◆ **REQUIRED WORK**:
Reproduce the lines verbatim, starting with the line containing "This screenshot has width=1008, height=1181." and ending with the line containing "Click the three-dot Chrome menu button", both included.

◆ **INFORMATION SUPPLIED**:
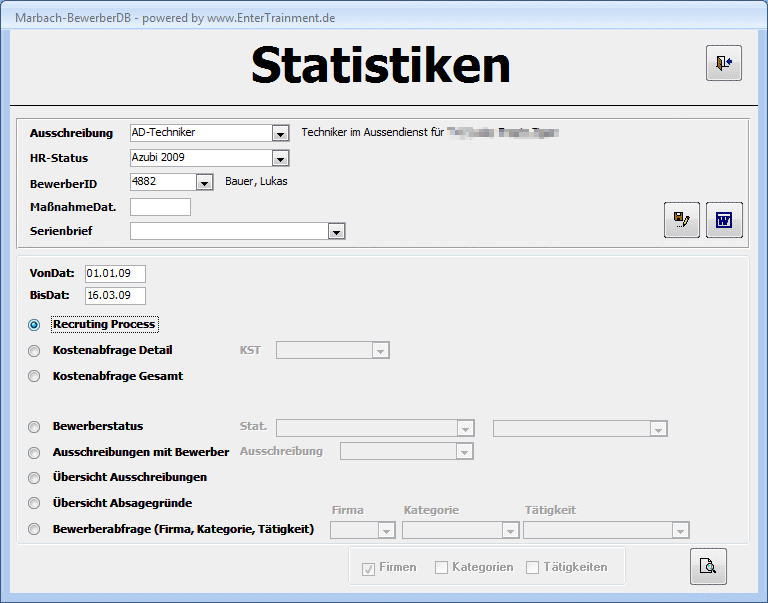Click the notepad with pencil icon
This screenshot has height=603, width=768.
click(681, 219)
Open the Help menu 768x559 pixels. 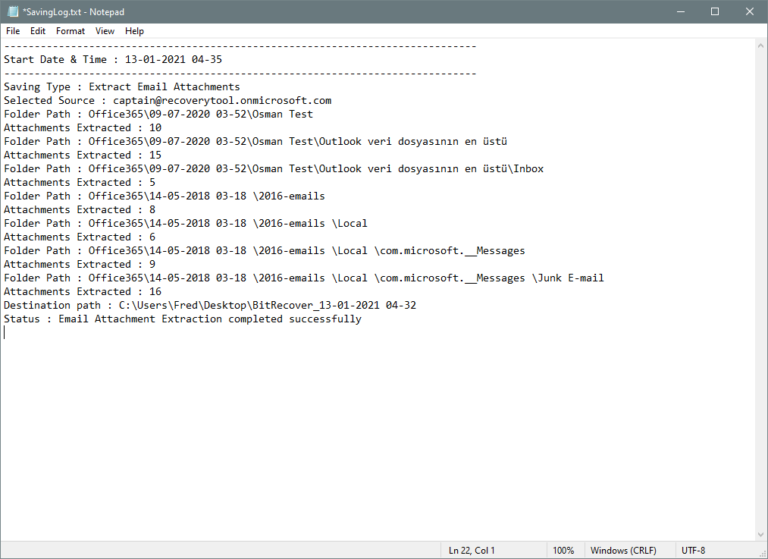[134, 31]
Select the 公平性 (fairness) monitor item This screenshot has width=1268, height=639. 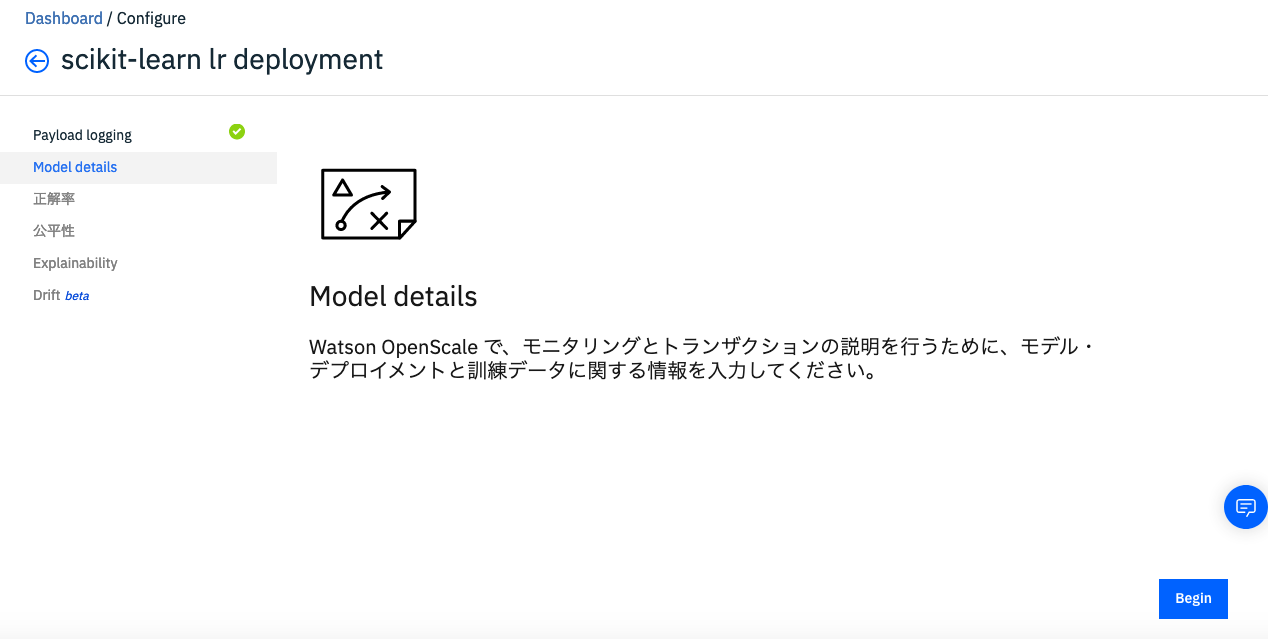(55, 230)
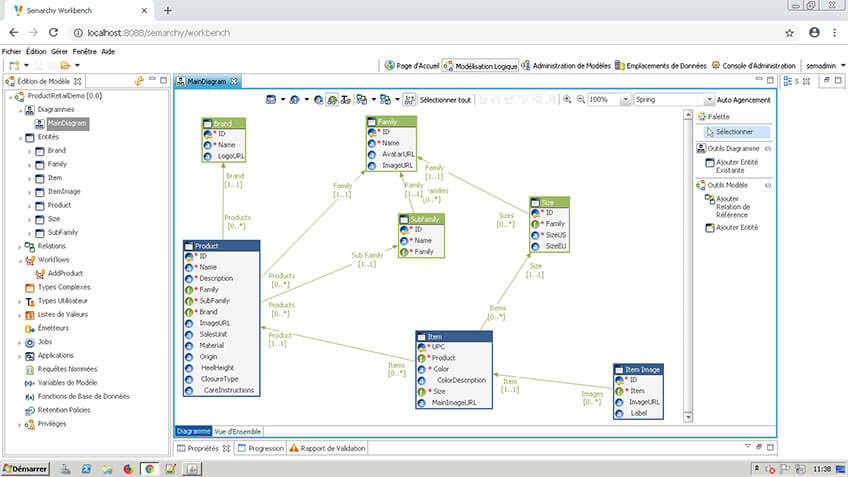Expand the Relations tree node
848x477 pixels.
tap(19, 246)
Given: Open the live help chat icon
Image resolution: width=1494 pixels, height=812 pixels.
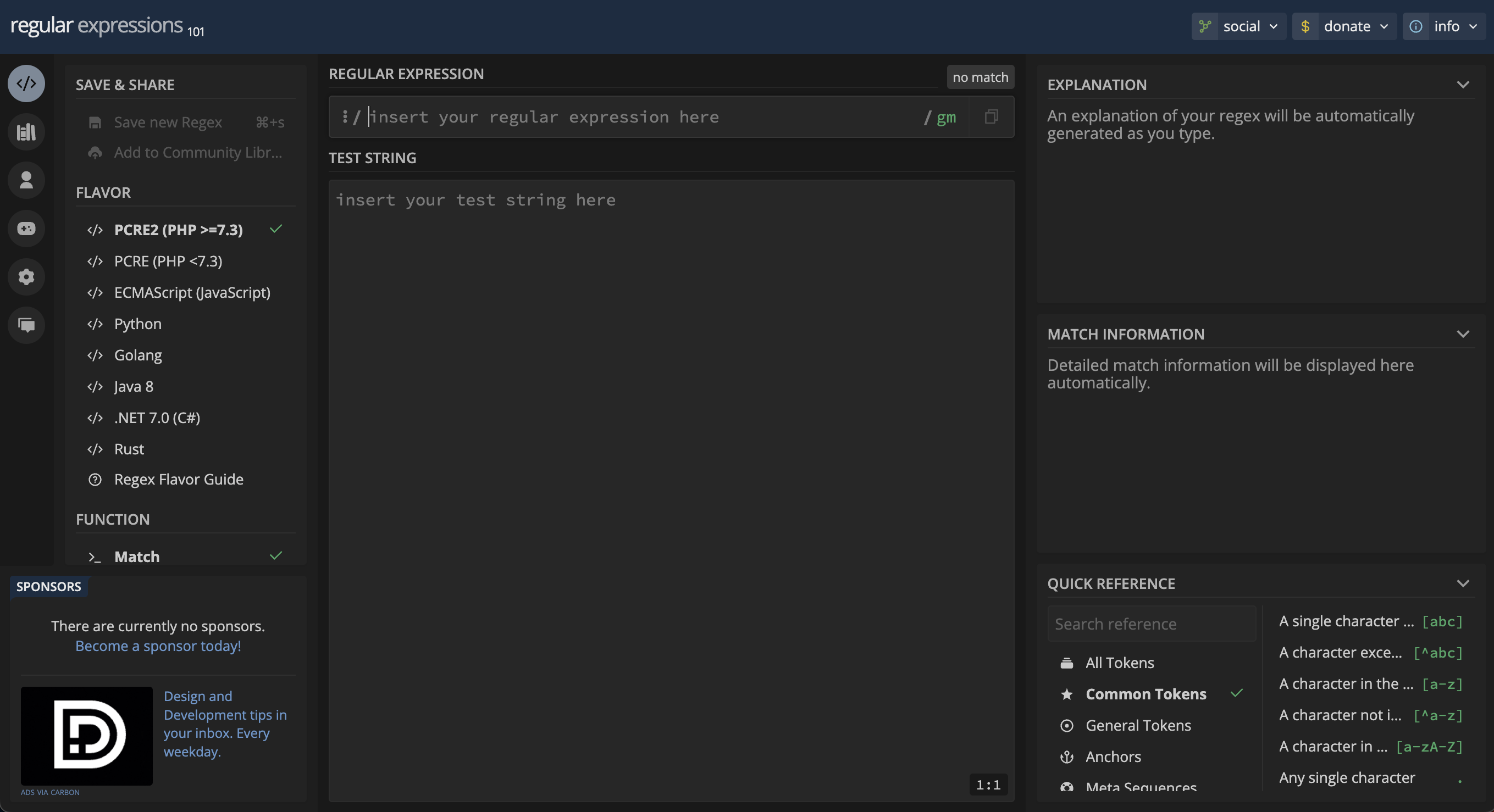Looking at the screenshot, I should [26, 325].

---

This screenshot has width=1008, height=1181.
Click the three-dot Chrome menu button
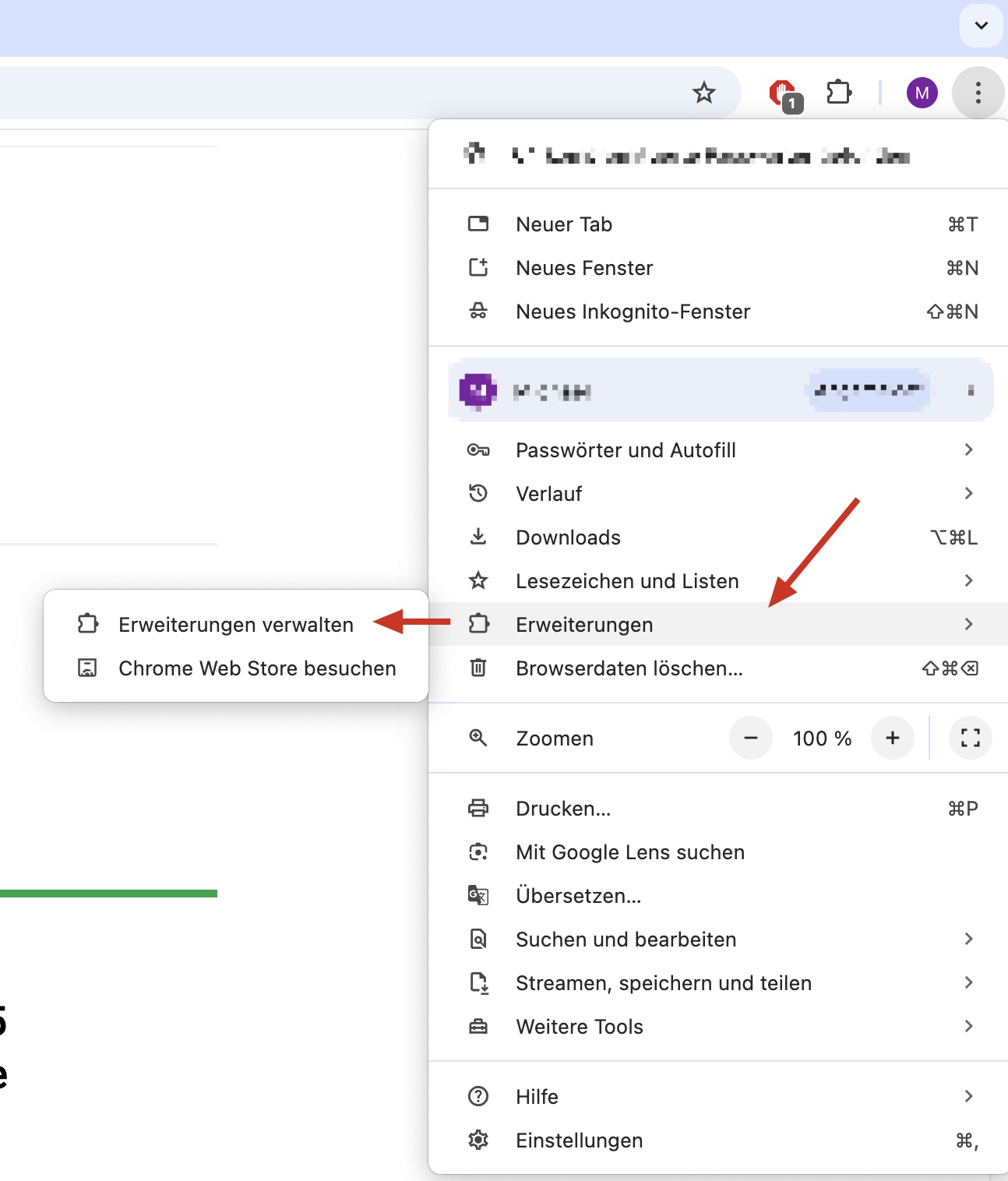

◆ **ANSWER TO THE EXERCISE**:
This screenshot has width=1008, height=1181.
Click the three-dot Chrome menu button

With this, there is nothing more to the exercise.